The more stipulations you put on wedding attendance, then the more people will opt not to attend. A destination wedding may be a dream come true for the bride and groom, but they have to accept that there will be some people for whom the trip is a deal breaker. Maybe it is too expensive or too time consuming. Or maybe the thought of packing and traveling to a beach destination is just too overwhelming for some invitees to even entertain. The same applies to the required dress. If you make your wedding a black-tie event, some people will opt out. That does not mean you should necessarily not have a destination wedding, a no-kids wedding, or a black-tie wedding. It just means that you need to understand that the more requirements you place on your guests, the more guests will opt out of attending. So what is more important to you: the picture perfect day of your dreams or sharing the day with as many family and friends as possible.
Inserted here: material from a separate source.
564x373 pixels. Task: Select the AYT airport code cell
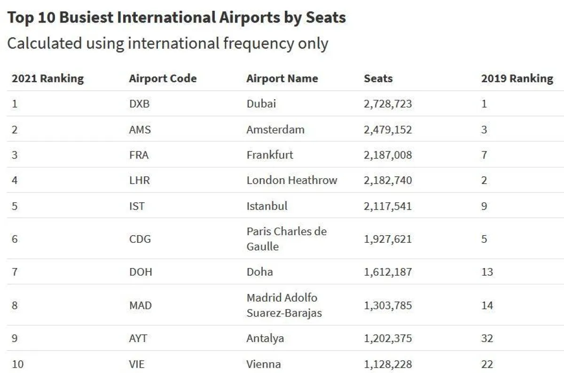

I am guessing that the friends who are staying home instead of attending this bride and groom's wedding think of a wedding as a celebration of the beginning of a new married life. The important thing is to share in the joy and the unscripted antics of children are part of the moment. That does not mean a mother with a screaming baby should sit in the church as her child howls and drowns out the exchange of vows, but it also doesn't mean that any sight or sound from children is detrimental to the wedding.
I am not criticizing the bride and groom who choose to have a no-kids wedding. I am just saying that by placing this stipulation on guests, they are sending the message that guests are only welcome if they positively contribute to the ambience of the wedding. If someone perceives that their presence is merely part of the staging of the ultimate Kodak moment they may very well say, "Why bother?"